Looking at the code, it looks like deallocating a hash table requires traversing the entire table, because there is malloc()'d memory associated with each hash entry, so each entry has to be visited and free()'d. From hash_free() in coreutils hash.c:
for (bucket = table->bucket; bucket < table->bucket_limit; bucket++)
{
for (cursor = bucket->next; cursor; cursor = next)
{
next = cursor->next;
free (cursor);
}
}
Whereas if you just don't bother to deallocate the table before the process exits, the OS will reclaim the whole memory block without having to walk a giant data structure. That's a fairly common situation in C programs that do explicit memory management of complex data structures in the traditional malloc()/free() style. Giant linked lists and graph structures are another common culprit, where you have to pointer-chase all over the place to free() them if you allocated them in the traditional way (vs. packing them into an array or using a userspace custom allocator for the bookkeeping).

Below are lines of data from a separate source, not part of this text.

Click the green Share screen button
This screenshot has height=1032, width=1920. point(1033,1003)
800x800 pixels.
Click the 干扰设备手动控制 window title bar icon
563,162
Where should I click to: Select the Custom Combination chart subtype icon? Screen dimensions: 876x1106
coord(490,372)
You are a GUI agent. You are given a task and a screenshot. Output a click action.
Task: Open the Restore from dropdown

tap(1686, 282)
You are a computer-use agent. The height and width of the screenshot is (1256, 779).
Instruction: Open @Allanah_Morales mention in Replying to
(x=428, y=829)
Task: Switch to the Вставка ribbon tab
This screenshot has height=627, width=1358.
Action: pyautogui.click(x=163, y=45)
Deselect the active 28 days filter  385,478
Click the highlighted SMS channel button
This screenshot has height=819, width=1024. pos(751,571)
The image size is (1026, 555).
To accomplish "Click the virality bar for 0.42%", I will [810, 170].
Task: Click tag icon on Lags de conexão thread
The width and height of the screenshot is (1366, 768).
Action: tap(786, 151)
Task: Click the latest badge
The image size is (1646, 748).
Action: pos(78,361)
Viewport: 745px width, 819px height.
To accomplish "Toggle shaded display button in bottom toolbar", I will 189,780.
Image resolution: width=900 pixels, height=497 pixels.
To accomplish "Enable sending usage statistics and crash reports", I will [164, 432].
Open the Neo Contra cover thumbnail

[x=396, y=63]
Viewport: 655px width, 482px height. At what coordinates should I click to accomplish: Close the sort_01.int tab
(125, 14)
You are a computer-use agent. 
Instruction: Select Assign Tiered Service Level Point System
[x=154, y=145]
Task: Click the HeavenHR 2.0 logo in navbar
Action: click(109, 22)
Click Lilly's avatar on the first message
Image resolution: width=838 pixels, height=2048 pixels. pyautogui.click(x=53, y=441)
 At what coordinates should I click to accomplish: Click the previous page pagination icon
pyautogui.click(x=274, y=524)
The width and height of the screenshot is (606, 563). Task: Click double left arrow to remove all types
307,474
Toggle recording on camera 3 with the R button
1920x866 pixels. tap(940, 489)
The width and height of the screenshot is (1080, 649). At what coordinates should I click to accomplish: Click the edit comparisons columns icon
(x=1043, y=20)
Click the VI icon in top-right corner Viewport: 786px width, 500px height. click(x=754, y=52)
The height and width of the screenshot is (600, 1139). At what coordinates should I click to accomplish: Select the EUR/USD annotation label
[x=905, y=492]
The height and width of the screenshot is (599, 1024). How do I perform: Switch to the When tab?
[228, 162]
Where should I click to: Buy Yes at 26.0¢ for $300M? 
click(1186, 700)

... and both malloc() and free() need to maintain (update) their own data structures, which in many implementations (don't know about the current glibc one) are stored interspersed with the data. Walking a hash table and calling free() on each and every item, even if it doesn't seem so, actually dirties a large number of memory pages (which could be truly randomly scattered because it is a hash table), which then need to be re-written into the swap space on swap-out.
You could, but it's fairly uncommon to do that kind of "custom allocator" style in C, especially in traditional Unix utility programming. It seems to be more of a C++ thing culturally in my experience, though you do find it in C in "big" programs, like scientific-computing code.
Others have already mentioned that it isn't really necessary, but for some historical context this wasn't always true. When I first started programming computers, apps (written in languages that aren't garbage collected) on your typical consumer level computer/OS had to be really careful with freeing up all allocated memory before exiting or that memory would be gone forever (as far as the OS was concerned when it came to reallocating it to other apps) until the user rebooted the computer.
Advances coming from the combination of more advanced operating systems and CPU features like MMUs have made this a non-issue in most cases (can still be an issue on embedded, etc).
This was a particular problem on the Amiga system, among others. There were attempts to retro-fit resource tracking to the OS, but this was made all-but-impossible by the fact that a process can malloc() a chunk of memory, write a message in it, and then hand a pointer to that message to another process, expecting the other process to dealloc() it. This made for wonderfully cheap inter-process communication (for instance, the filesystem would load blocks from disc and pass them as messages to the process wanting them).
If it's the last thing you do before you exit the process, it isn't necessary, because the OS will reclaim your process's memory in one fell swoop. I believe that's what the linked post is advocating 'cp' should do. (At least on modern systems that's true; maybe there are some exotic old systems where not freeing your data structures before exit causes permanent memory leaks?)
It's seen as good C programming practice to free() your malloc()s, though, and it makes extending programs easier if you have that functionality, since what was previously the end of program can be wrapped in a higher-level loop without leaking memory. But if you really are exiting for sure, you don't have to make the final free-memory call. It can also be faster to not do any intermediate deallocations either: just leave everything for the one big final deallocation, as a kind of poor-man's version of one-generation generational GC. Nonetheless many C programmers see it somehow as a bit unclean not to deallocate properly. Arguably it does make some kind of errors more likely if you don't, e.g. if you have cleanup that needs to be done that the OS doesn't do automatically, you now have different kinds of cleanup routines for the end-of-process vs. not-end-of-process case.
I tend to do this in my C programs because in development usually have malloc() wrapped so that if any block hasn't been free()'ed it's reported at exit() time. This kind of check for lost pointers is usually so cheap that you use it even if you never expect to run on a system without decent memory management.
As an aside, GNU libc keeps ( or at least used to keep, I haven't checked in years ) the pointers used by malloc()/free() next to the blocks themselves, which gives really bad behavior when freeing a large number of blocks that have been pushed out to swap--you wind up bringing in pages in order to free them because the memory manager's working set is the size of all allocated memory. Years ago I wrote a replacement that avoided this just to speed up Netscape's horrible performance when it re-sized the bdb1.85 databases it used to track browser history. The browser would just "go away" thrashing the disk for hours and killing it just returned you to a state where it would decide to resize again an hour or so after a restart. Using LD_PRELOAD to use a malloc that kept it's bookkeeping away from the allocated blocks changed hours to seconds.
It's not necessary per se, but many programmers do it out of good habits. It becomes much harder to e.g. find memory leaks in your code if you never free the memory you haven't leaked. And normally the extra overhead it entails is imperceptible.
Obviously many programmers do not think to (or cannot easily) test their code with 40 TBs of data.
If you wrote cp in such a way that it's a reusable C library that other programs might use, then I can understand why they do this. It still doesn't make much sense for the command-line version to call this. Of course, it might run on some weird platform where the OS doesn't reclaim the memory of a process on exit(?).